Arts and Culture

A Special Joy

Faith & Thought

I don’t know how many years I have been reading David Brooks’ column in the New York Times. My guess is that it has been close to five years. I also watch Brooks every Friday evening on the PBS News Hour as he discusses the week’s events with syndicated columnist Mark Shields. His comments are almost always illuminating.

A few years ago, I read his book “The Road to Character”, and devoted several columns to commenting on the book. I even persuaded David to meet with a group of priests to discuss the book. Obviously I am a fan.

Brooks’ columns, often dealing with what I would describe as “philosophical questions,” seem unique because of Brooks’ interests. As soon as his new book “The Second Mountain: The Quest for a Moral Life” (New York: Random House, 2019, $28.00, pp. 346) appeared I obtained a copy and read it. I am hoping that David will meet with the priests again. I think his new book is filled with interesting insights into the moral life.

The following are the opening lines of “The Second Mountain”:

“Every once in a while, I meet a person who radiates joy. These are people who seem to glow with an inner light. They are kind, tranquil, delighted by small pleasures, and grateful for the large ones. These people are not perfect. They get exhausted and stressed. They make errors in judgment. But they live for others, and not for themselves They’ve made commitments to family, a cause, a community, or a faith.”(p. xi)
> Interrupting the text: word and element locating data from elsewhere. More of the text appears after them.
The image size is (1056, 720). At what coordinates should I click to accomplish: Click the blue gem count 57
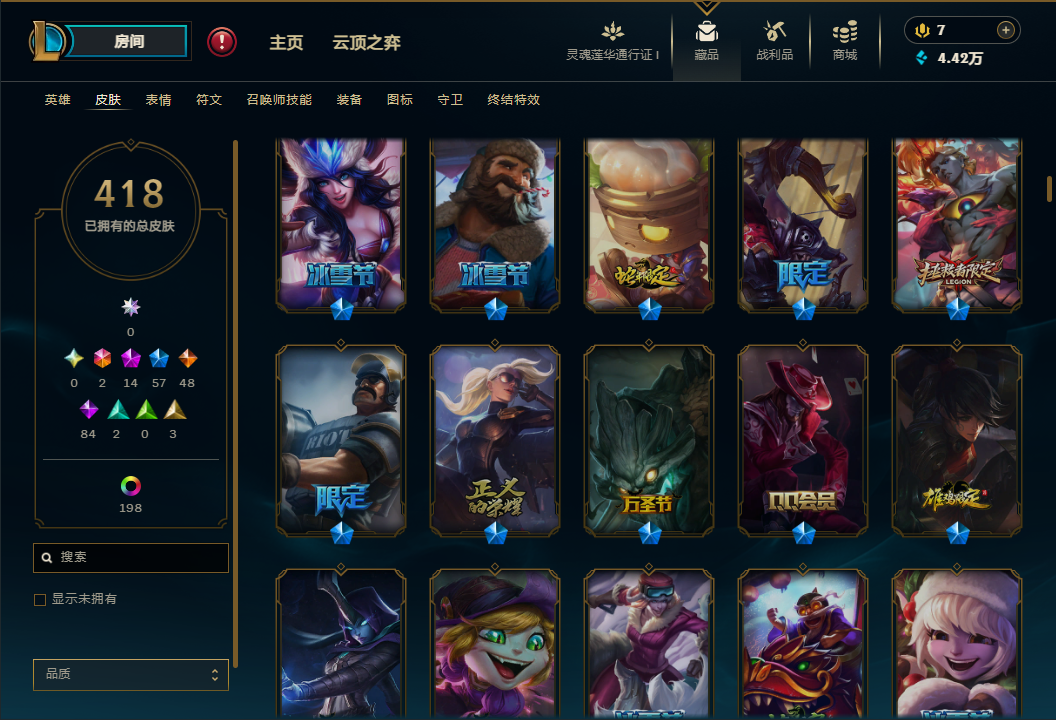click(159, 383)
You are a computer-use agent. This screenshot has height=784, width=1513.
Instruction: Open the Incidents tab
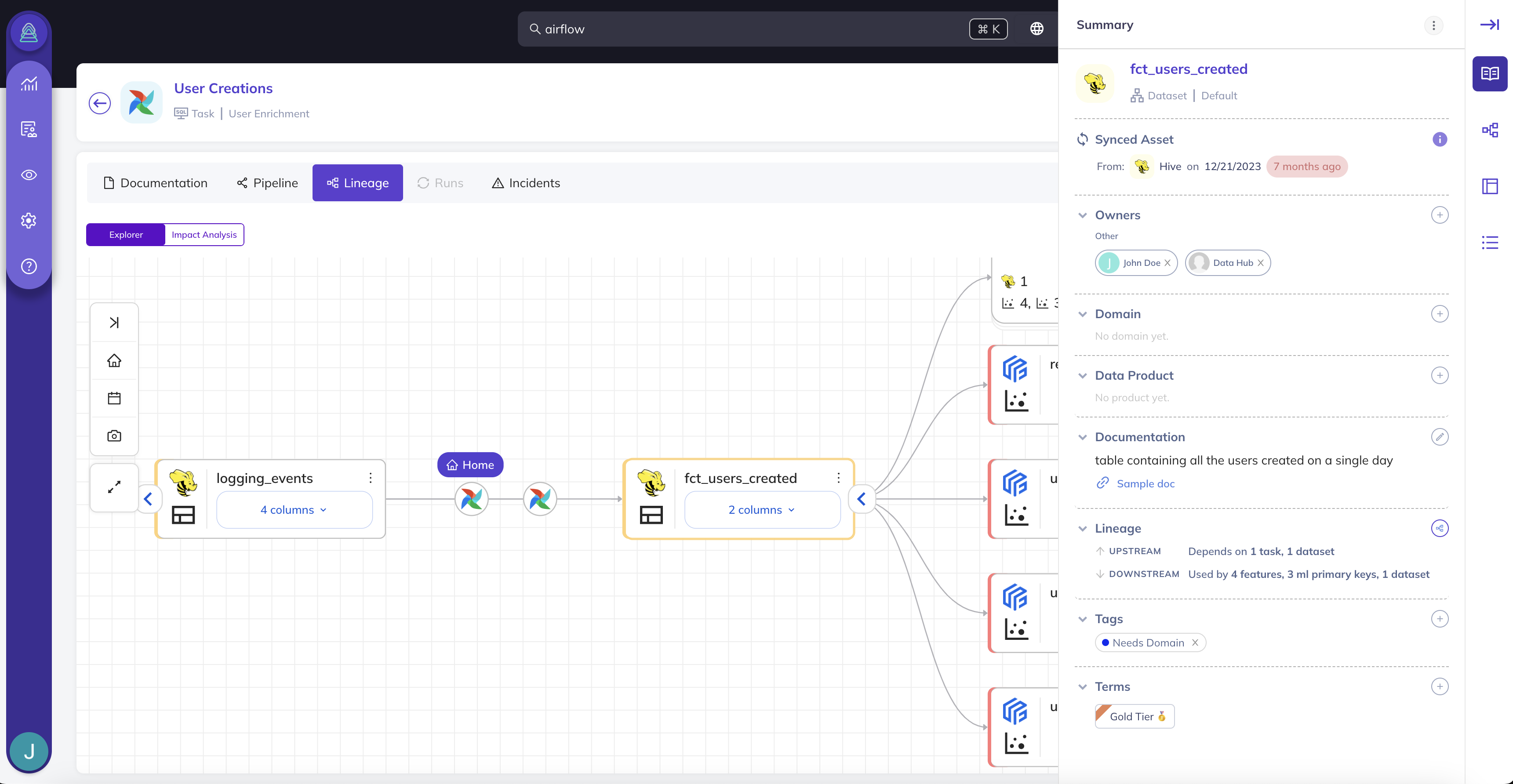point(526,183)
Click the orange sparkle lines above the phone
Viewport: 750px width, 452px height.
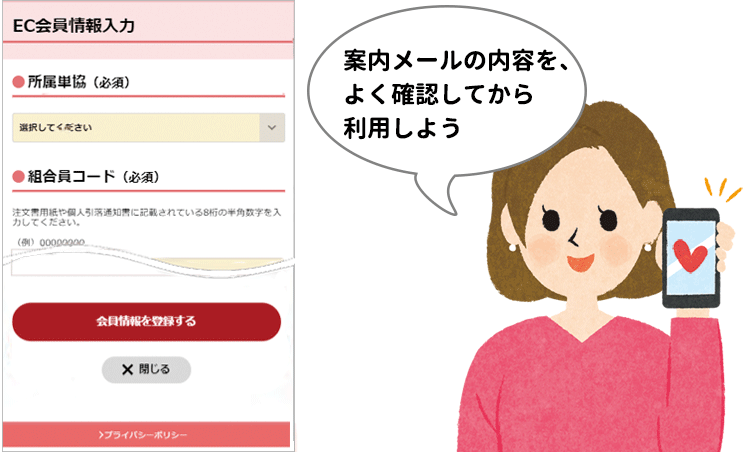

These are the people who, in Brooks’ opinion, have found their deepest selves through ascending the second mountain. The first mountain is the one people thought they should climb to achieve success, to make their mark, to find personal happiness. Those who find that success on the first mountain does not provide the deep joy for which they hunger, can look elsewhere for a deeper fulfillment. Brooks thinks some find it through a life commitment to what is bigger than themselves. They move from self-centered to other centered, from independence to interdependence. In his stimulating and provocative book, David discusses life commitment in detail.

Brooks divides his book into five parts. In the first part, he explains what he means by the two mountains. The other four parts are detailed discussions of vocation, marriage, philosophy and faith and community. Early in his book he discusses different levels of joy, using data given to him by people who talked about their experience.

What especially interested me was what Brooks calls spiritual joy and what he calls moral joy. He describes spiritual joy as arising from contact with some reality that seems boundless. About moral joy Brooks writes the following:

“I say this is the highest form of joy in part because this is the kind that even the skeptics can’t explain away. The skeptics could say that all those other kinds of passing joy are just brain chemicals in some weird formation that happened to have kicked in to produce odd sensations. But moral joy has an extra feature. It can become permanent. Some people live joyfully day by day. Their daily actions are aligned with their ultimate commitments. They have given themselves away, united and wholeheartedly. They are so grateful to have found their place and taken their stand. They have the inner light.

“Pope Francis seems to have this…

“The people who radiate a permanent joy have given themselves over to lives of deep and loving commitment. Giving has become their nature, and little by little they have made their souls incandescent. There’s always something flowing out of the interiority of our spirit. For some people it’s mostly fear or insecurity. For the people we call joyful, it’s mostly gratitude, delight, and kindness.” (pp. xxx-xxxi)

What Brooks has identified as moral joy is the type of joy that followers of Christ should have. This does not mean that Christians won’t have disappointments in their lives or even experience great suffering in their lives. It does mean that they experience deeply that they have been redeemed and that God has and is embracing them. Indeed that God’s love extends out to all people and an awareness of God’s presence in everyone’s life can cause a deep joy in the hearts of believers. Like David Brooks, I believe I have met people who have that joy. They are extremely attractive people. I want to be like them. I suspect that even as she was experiencing the dark night of the soul and felt no consolation from God, Saint Teresa of Calcutta had this profound joy that coexisted with her feelings that God was distant.

To have our daily lives align with our life commitments is a wonderful ideal. Christians should try to achieve that ideal.


Father Lauder presents two 15-minute talks from his lecture series on the Catholic Novel, Tuesdays at 9 p.m. on NET-TV.